她沒有再說過,只是遠處還是烏雲密佈,生動地契合了螞蟻搬家,必有大雨到的諺語,連那一直繪聲繪色講著故事的說書人都突然停住了,看著外面山雨欲來,嘆了一口氣:「雨,要下了。」
雨真的到了。
因為第二日的時候,天空中便響起了轟隆隆的雷。老天爺一皺眉,人們便沒有辦法做更多的事情了。藺北便和謝青容兩人各自端了個小凳子,兩個人靜靜地坐在門口,看來來來往往從門口路過的人。
兩個人的影子就這樣拉的很長,在昏暗的天氣下拉出一個角度,看著門外被雨絲所傾斜劃分的世界。
這樣幽靜的環境,謝青容看得悠寂沉默了許多。
藺北從院子的一側堆放的些許石塊中特意尋找了幾塊瓦片,又在面前擺個小桌子,將瓦片放在上面,手執一塊石頭,輕輕而又仔細地鐫刻著。
那原本粗糙的,不規則的,甚的瓦片在她的手中一點點的顯露出新的形狀來,晶瑩而又白皙有些瘦弱的手拿著瓷片,棕色的眼眸也一動不動地看著,就像是一直目不轉睛的貓。慢慢的,那瓦片就變成了一個個圓形圓柱形,只是非常的扁。
謝青容原本喝著酒,百無聊賴地看著外面,但外面人只顧匆匆而去,實在是沒有什麼好看,所以無意間他便將目光投在了藺北的手上,也瞧見了那扁平的像是圍棋子一樣的圓柱就仔細地打磨出來,問道:「你會棋?」
他的眼神中露出幾分興味來。
藺北搖搖頭:「不知,所以準備來學。」
「自學?」
藺北茫然地點點頭,不知道為何謝青容的眼眸中忽然露出了幾分悅然的光,好像躍躍欲試。
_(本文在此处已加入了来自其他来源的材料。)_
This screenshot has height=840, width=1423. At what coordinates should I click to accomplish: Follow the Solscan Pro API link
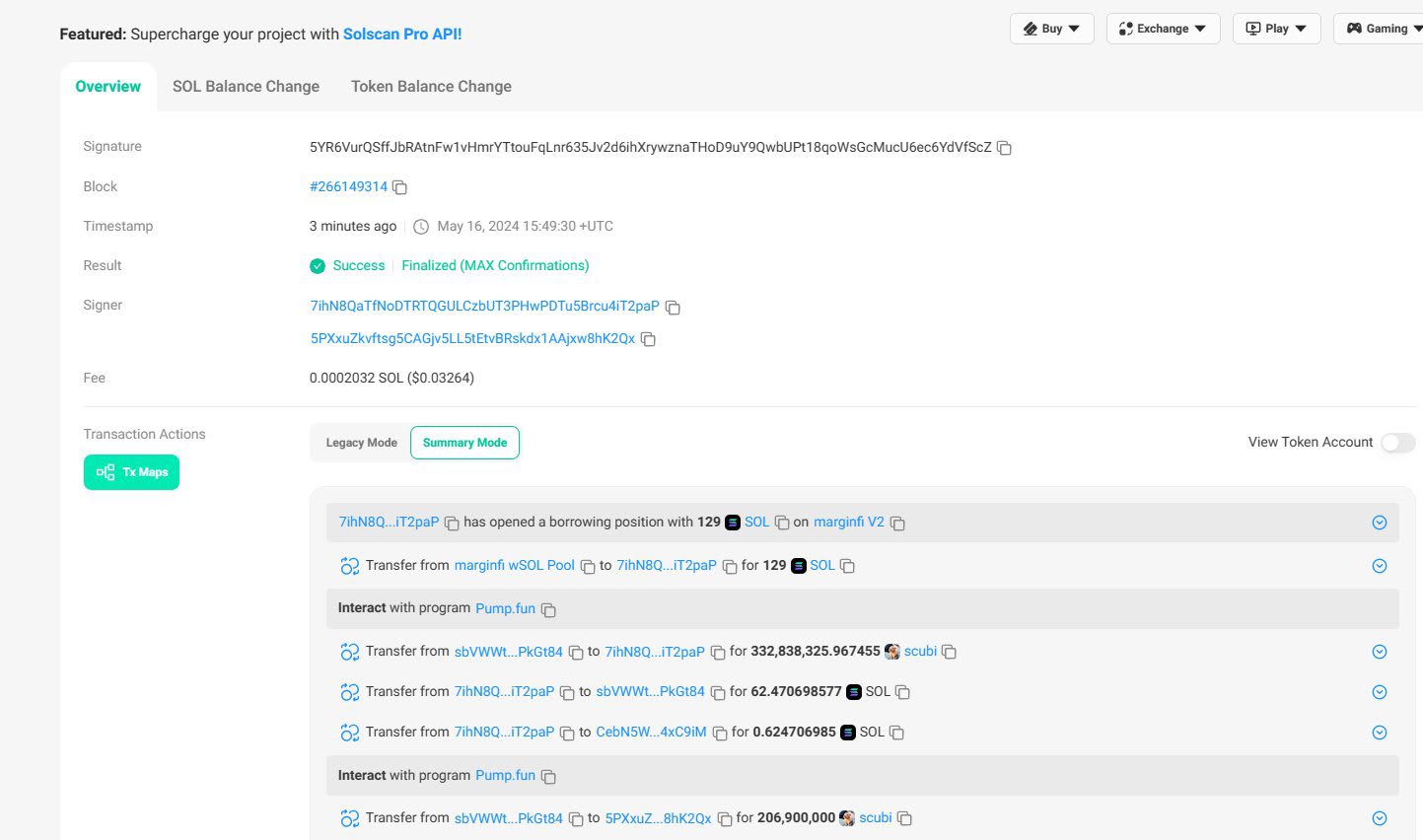[x=402, y=35]
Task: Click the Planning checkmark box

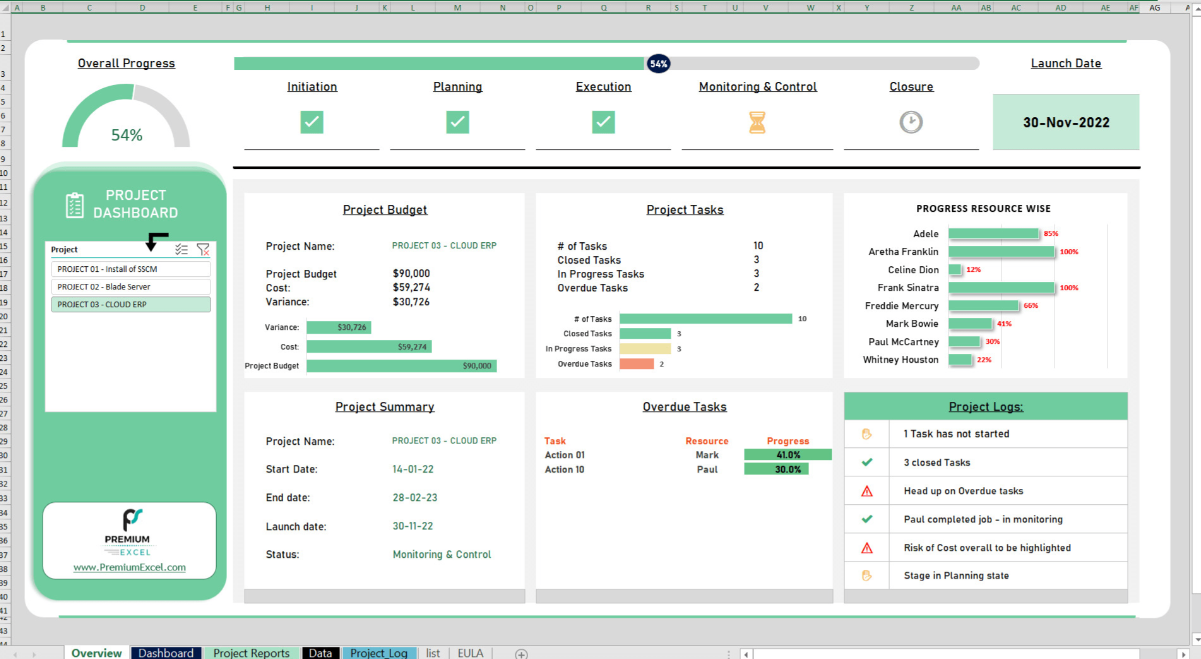Action: click(457, 122)
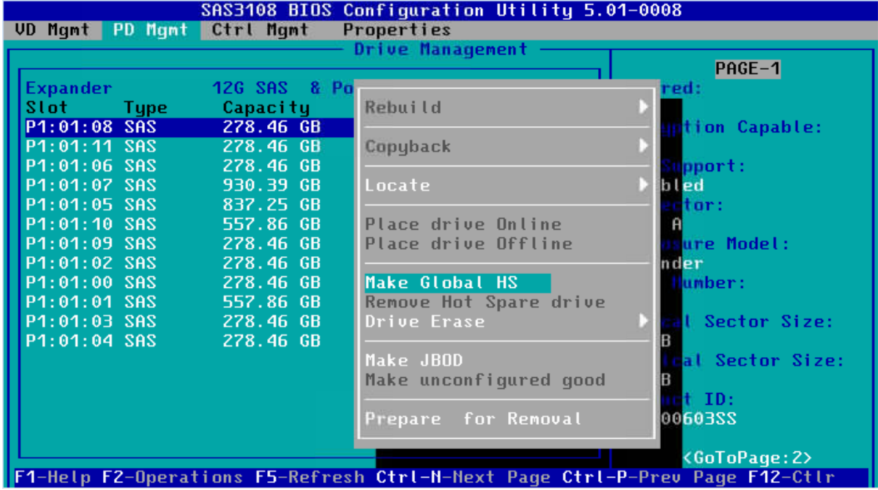The image size is (878, 490).
Task: Open the Properties tab
Action: click(x=396, y=30)
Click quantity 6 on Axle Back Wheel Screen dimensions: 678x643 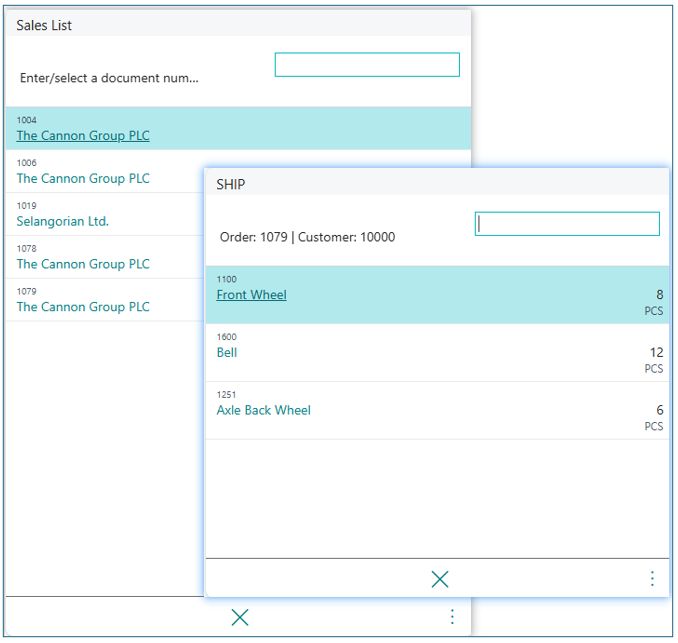tap(659, 410)
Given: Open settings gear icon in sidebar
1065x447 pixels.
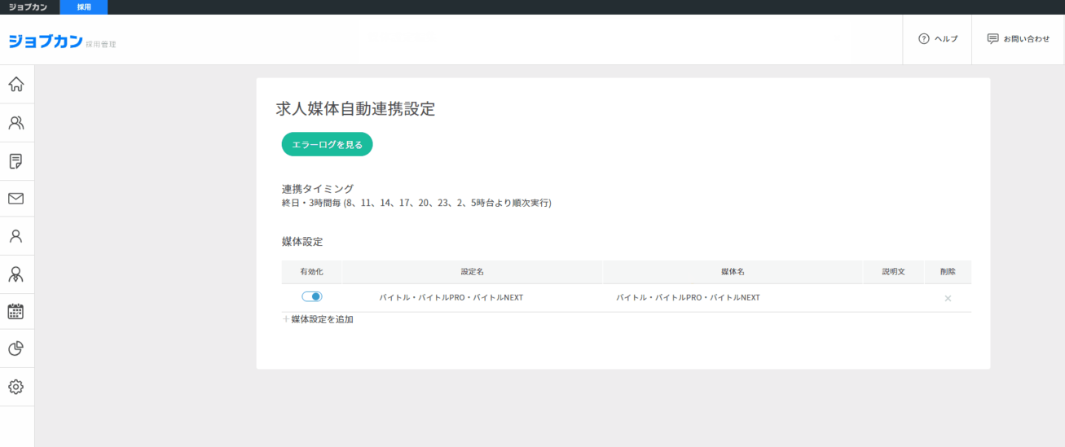Looking at the screenshot, I should (16, 387).
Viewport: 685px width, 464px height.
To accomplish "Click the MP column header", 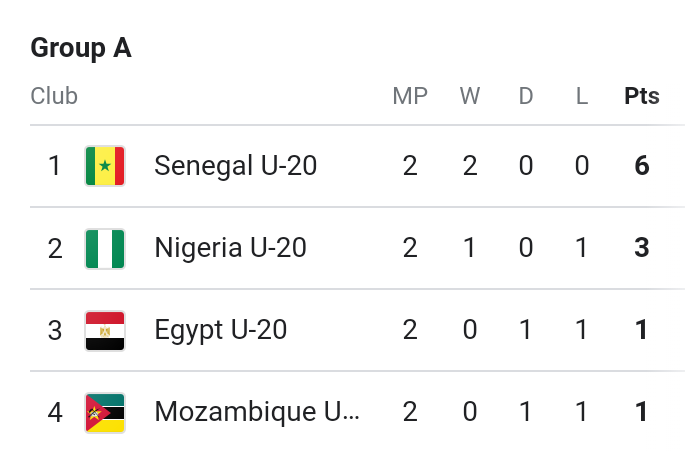I will click(410, 96).
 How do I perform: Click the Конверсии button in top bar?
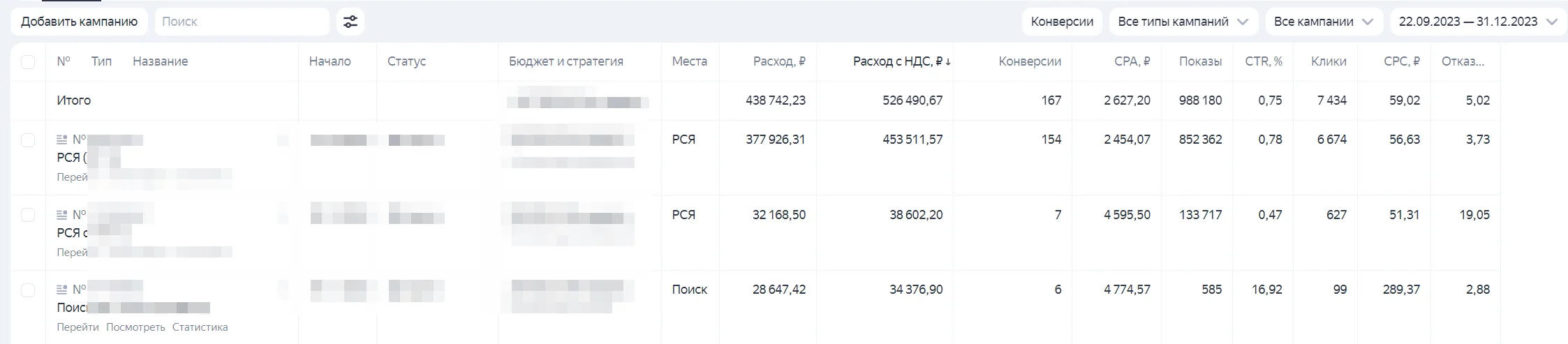(x=1062, y=22)
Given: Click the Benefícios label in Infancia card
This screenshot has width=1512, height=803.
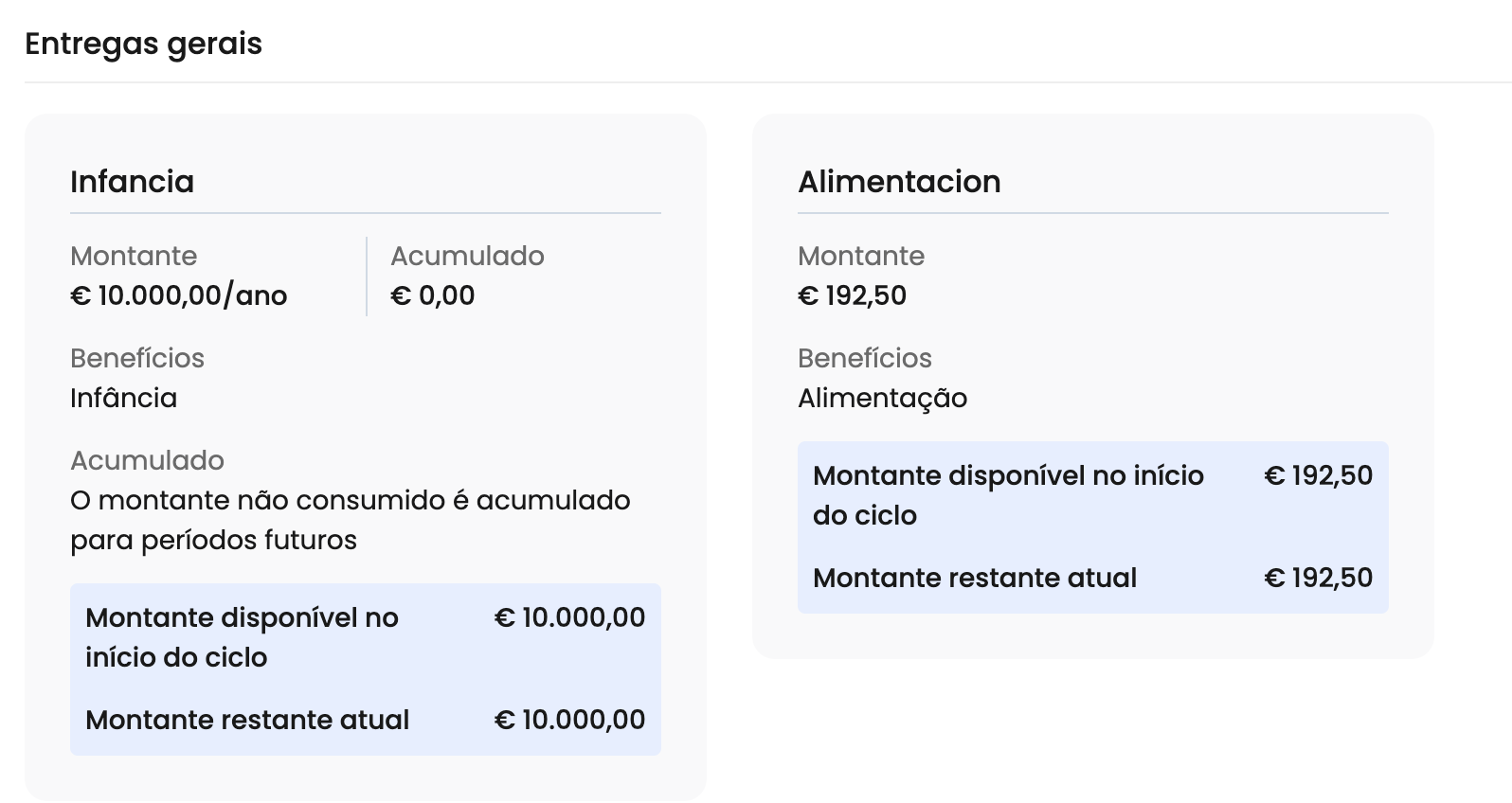Looking at the screenshot, I should click(137, 358).
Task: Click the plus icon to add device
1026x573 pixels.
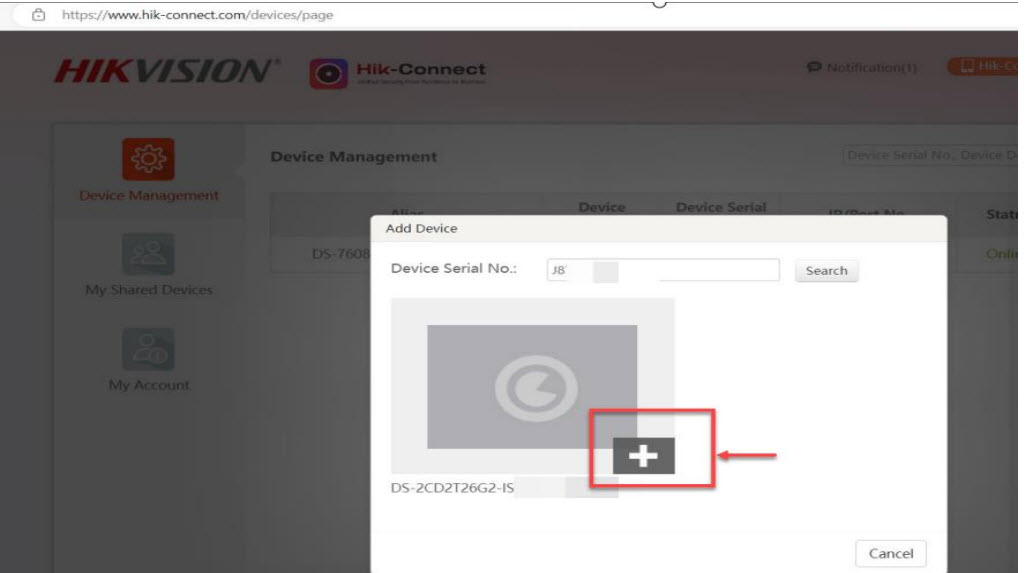Action: (643, 456)
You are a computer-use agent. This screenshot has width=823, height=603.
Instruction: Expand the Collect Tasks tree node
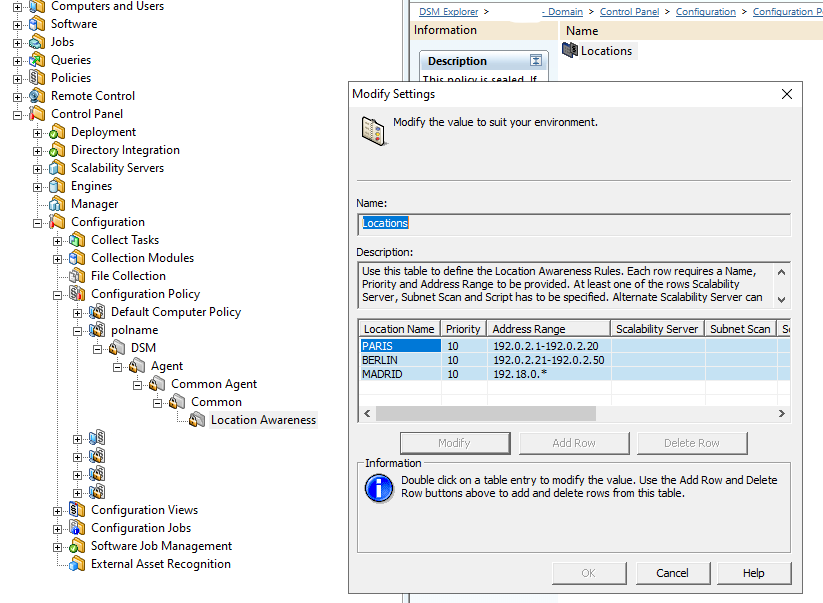[58, 240]
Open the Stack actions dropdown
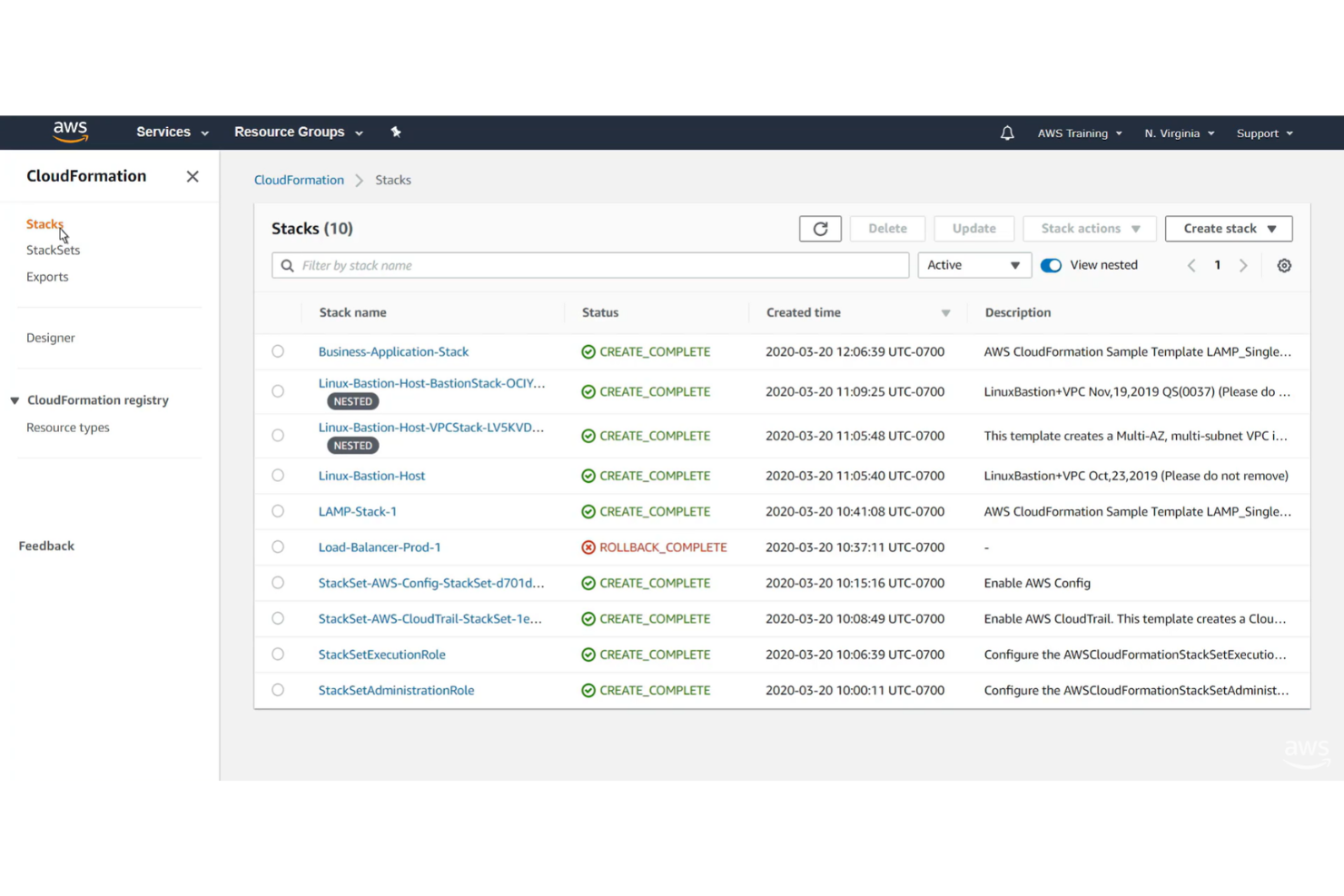1344x896 pixels. click(1089, 228)
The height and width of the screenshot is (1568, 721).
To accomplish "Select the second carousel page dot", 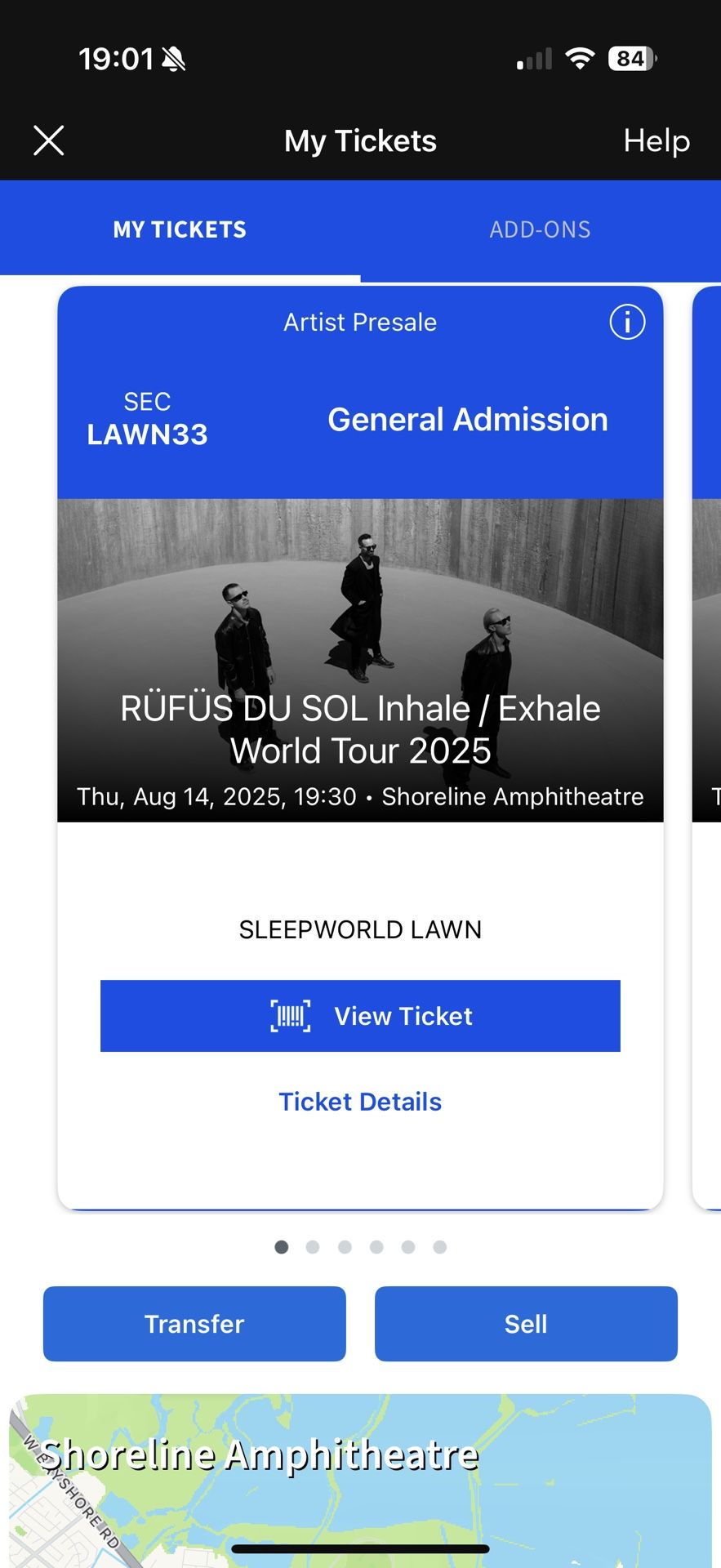I will coord(314,1247).
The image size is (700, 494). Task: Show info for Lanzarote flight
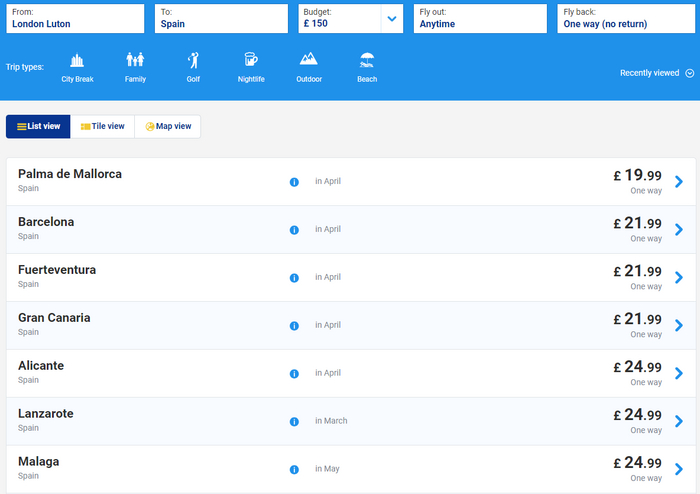(294, 422)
「好,我教你。」
藺北:「……」
謝青容講酒壺放在一旁,原本放在他那躺椅下的書因為他起身的動作差點掉在地上。
謝青容彎下腰:「這書呢,我都已經見過不知道多少次了。這酒呢,雖然好喝,但是一直喝倒是也沒有意思,所以,我教你吧。」
藺北:「……」
謝青容講酒壺放在一旁,原本放在他那躺椅下的書因為他起身的動作差點掉在地上。
謝青容彎下腰,將書撿起來:「這沒什麼可奇怪的,你不必用那種眼神看著我。再無所事事的人也總有些想要做的事情。」
他聲音很好聽,帶著幾分低沉的啞意,那是因為喝酒的原因,卻又不失爽朗和明媚。
若是他入世,更像是一個風度翩翩的公子。
藺北想了想,點了點頭:「好啊。」
既然兩個人想要下棋,那麼便打算正正經經地做這件事情。藺北花費了一天的時候打磨雕刻了一些一副象棋,又在院內的石凳上化了象棋的輪廓。於是所有的準備工作便已經做好了。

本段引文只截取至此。